Henüz 22 yaşında ve Galatasaray'ın kaptanı. Peri masalı tüm hızıyla sürüyor. Arda Turan, Galatasaray'lı olmayan benim gibilerin de katılımı sayesinde, şu an Türkiye'nin açık ara en sevilen futbolcusu. İnanılmaz yeteneği, Milli Takım'da oynadığı futbol ve son dönemde çeşitli konular hakkında verdiği olgun demeçler sayesinde, kısa sürede taraflı tarafsız herkesin beğenisini topladı genç yıldız. Sonunda da beklenen ve olması gereken oldu; Arda Turan, dümene geçirilirken aynı zamanda Galatasaray'ın yeni 10 numarası da oldu.

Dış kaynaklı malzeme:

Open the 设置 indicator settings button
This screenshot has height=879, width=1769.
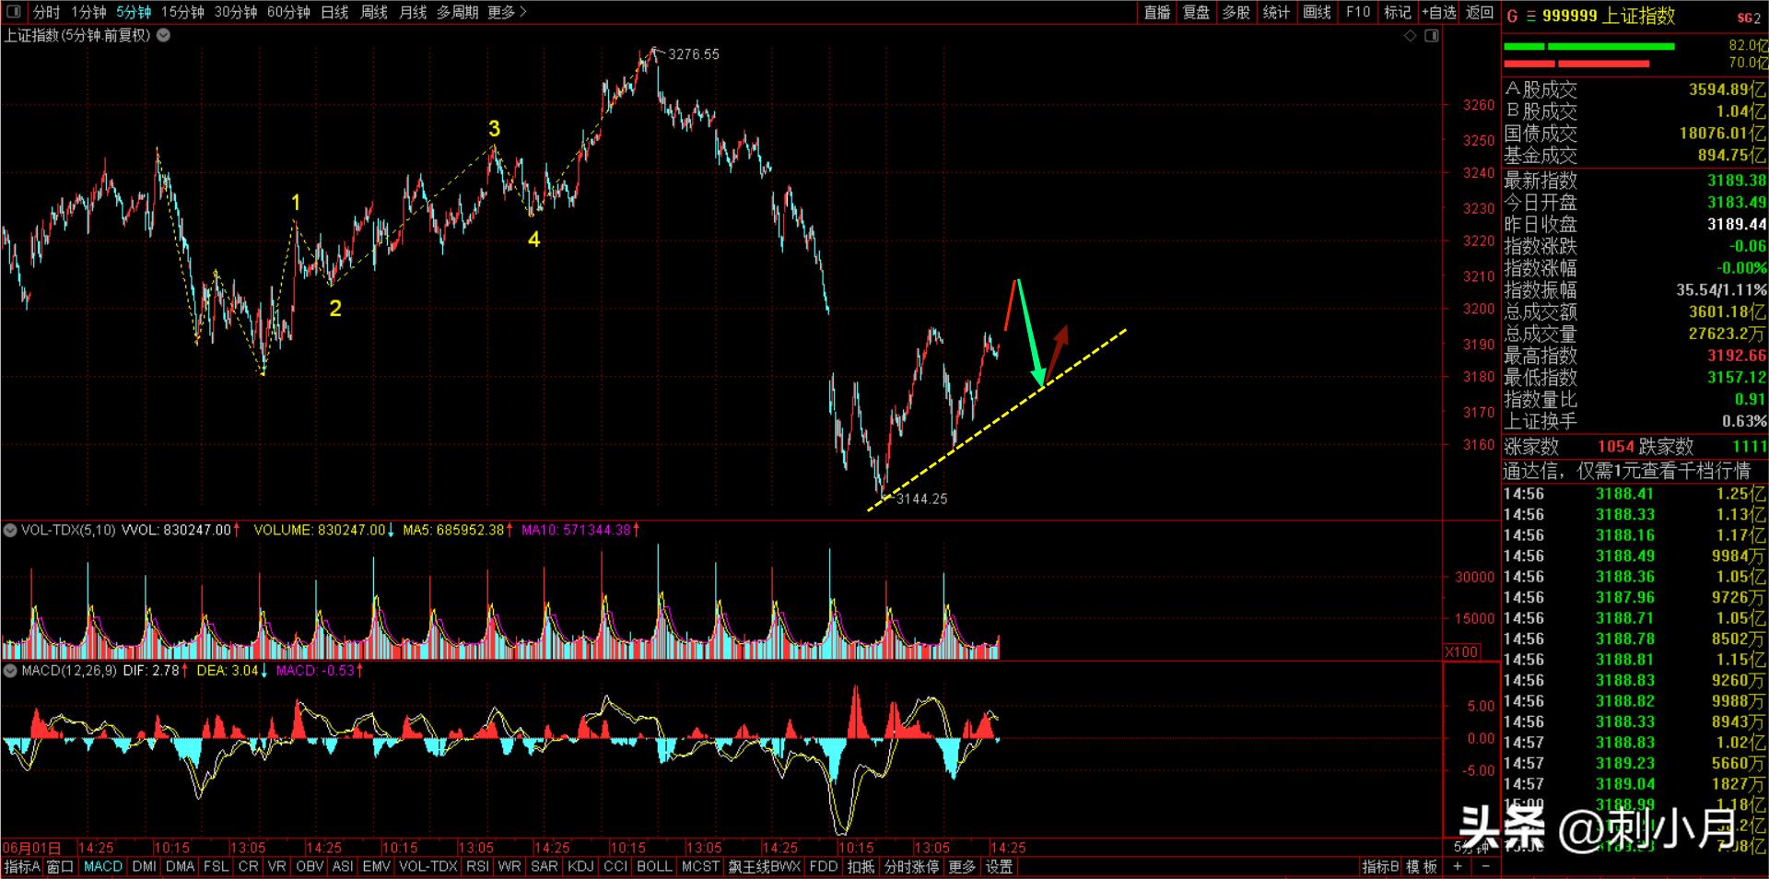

Arda'nın bu ünvanı sonuna kadar hak ettiğine şüphe yok. Ancak, şartlar biraz farklı olsaydı, kaptanlık 22 yaşında gelir miydi? Orası tartışılır. Arda'nın kaptan seçilmesindeki en önemli dış etken, mevcut kadroda ona rakip olabilecek bir isim olmaması. Arda'nın kaptanlığa getiriliş sürecinde adı geçen diğer isimler olan Ayhan Akman ve Emre Aşık karakter bakımından kusur sahibi olduklarından, geriye tek bir seçenek kalıyordu. Tabii ki, karakter avantajı tek etken olmadı. Avrupa'dan ciddi talipleri olan Arda'yı yuvada tutmak, her geçen gün biraz daha zorlaşıyordu. Bir süredir kaptanlığı istediğini açık açık belirten Arda'nın ağzına bir parmak değil, petekle bal çalmak şart olmuştu. Yönetim verdiği bu kararla, Arda'nın en az iki sene daha Florya'da kalmasını garantilemiş oldu. Bu süreden sonrasını ise milyon Euro'ların miktarı belirler. Eğer Arda yükselişini devam ettirirse, Galatasaray'ın reddemeyeceği bir teklif alması muhtemel.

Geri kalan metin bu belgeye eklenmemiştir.